Em março deste ano, juízes e desembargadores do Tribunal de Justiça de São Paulo (TJ-SP) receberam uma remuneração média de R$ 132 mil, apesar da decisão do Supremo Tribunal Federal (STF) que determinou a revisão de pagamentos sem respaldo legal.

A liminar, assinada em 6 de fevereiro, estabeleceu que apenas verbas indenizatórias previstas em lei poderiam ser excluídas do limite remuneratório. No entanto, uma autorização posterior do ministro Gilmar Mendes permitiu o pagamento de valores retroativos por 45 dias, o que pode ter influenciado os altos contracheques.

Dados do Portal da Transparência do TJ-SP indicam que março registrou os maiores salários do ano até agora, superando os meses anteriores. O tribunal alegou que não houve pagamento de verbas retroativas em março e que a decisão do STF teria efeito apenas sobre os salários pagos em maio.

O Conselho Nacional de Justiça (CNJ) confirmou que a aplicação da determinação do STF começou somente nos contracheques de maio, após o término do prazo estabelecido.
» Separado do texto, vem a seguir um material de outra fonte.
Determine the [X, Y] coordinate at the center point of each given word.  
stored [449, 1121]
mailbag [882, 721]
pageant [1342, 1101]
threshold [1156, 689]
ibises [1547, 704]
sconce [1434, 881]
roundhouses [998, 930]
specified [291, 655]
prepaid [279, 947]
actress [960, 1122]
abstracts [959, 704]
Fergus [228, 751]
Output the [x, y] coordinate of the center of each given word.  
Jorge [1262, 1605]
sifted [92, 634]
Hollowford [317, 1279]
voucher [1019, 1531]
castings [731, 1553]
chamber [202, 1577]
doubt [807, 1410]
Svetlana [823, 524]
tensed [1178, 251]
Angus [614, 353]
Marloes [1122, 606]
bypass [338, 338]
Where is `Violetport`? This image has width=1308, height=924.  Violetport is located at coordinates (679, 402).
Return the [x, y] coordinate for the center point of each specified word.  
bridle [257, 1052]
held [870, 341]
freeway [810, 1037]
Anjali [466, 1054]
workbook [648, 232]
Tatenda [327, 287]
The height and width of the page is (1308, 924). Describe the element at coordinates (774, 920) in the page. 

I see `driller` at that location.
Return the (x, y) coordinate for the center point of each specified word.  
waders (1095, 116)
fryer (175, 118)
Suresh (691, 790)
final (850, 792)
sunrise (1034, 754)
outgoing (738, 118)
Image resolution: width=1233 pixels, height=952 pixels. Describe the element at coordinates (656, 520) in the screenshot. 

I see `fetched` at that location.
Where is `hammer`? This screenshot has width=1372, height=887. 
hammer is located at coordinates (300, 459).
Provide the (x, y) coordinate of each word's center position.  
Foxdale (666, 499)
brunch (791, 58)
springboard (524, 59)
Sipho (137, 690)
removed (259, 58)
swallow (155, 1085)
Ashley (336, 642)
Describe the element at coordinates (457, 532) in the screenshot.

Especialistas, como o professor Bruno Carazza, apontam que a implementação da decisão do STF pode ter incentivado a antecipação de pagamentos que ultrapassam o teto constitucional. Ele observou que a dinâmica da decisão criou uma oportunidade para que tribunais e órgãos do Ministério Público realizassem pagamentos de atrasados.

No TJ-SP, o maior rendimento registrado em março chegou a R$ 226 mil, impulsionado por R$ 191 mil em vantagens eventuais. Dados do CNJ revelam que 2.536 magistrados, ou 94% da categoria, receberam valores acima do teto constitucional nesse mês.

Mesmo em abril, quando a remuneração média caiu para R$ 90 mil, os valores ainda estavam acima do limite constitucional de R$ 46,3 mil. Os chamados “penduricalhos”, que incluem indenizações por férias não usufruídas e adicionais por tempo de serviço, continuam a ser autorizados, dificultando o controle sobre os supersalários.

Em resposta à situação, o CNJ aprovou uma regulamentação para limitar esses benefícios, mas a medida gerou críticas por recriar parte dos incentivos anteriormente questionados. Um exemplo foi a substituição do auxílio pré-escolar por uma nova gratificação relacionada à proteção da primeira infância.

Os ministros do STF reiteraram que a criação de novos benefícios que não estejam expressamente autorizados pela tese aprovada está proibida. Especialistas também destacam as dificuldades em monitorar os efeitos da decisão, apontando falhas nos dados disponíveis que dificultam a fiscalização dos supersalários.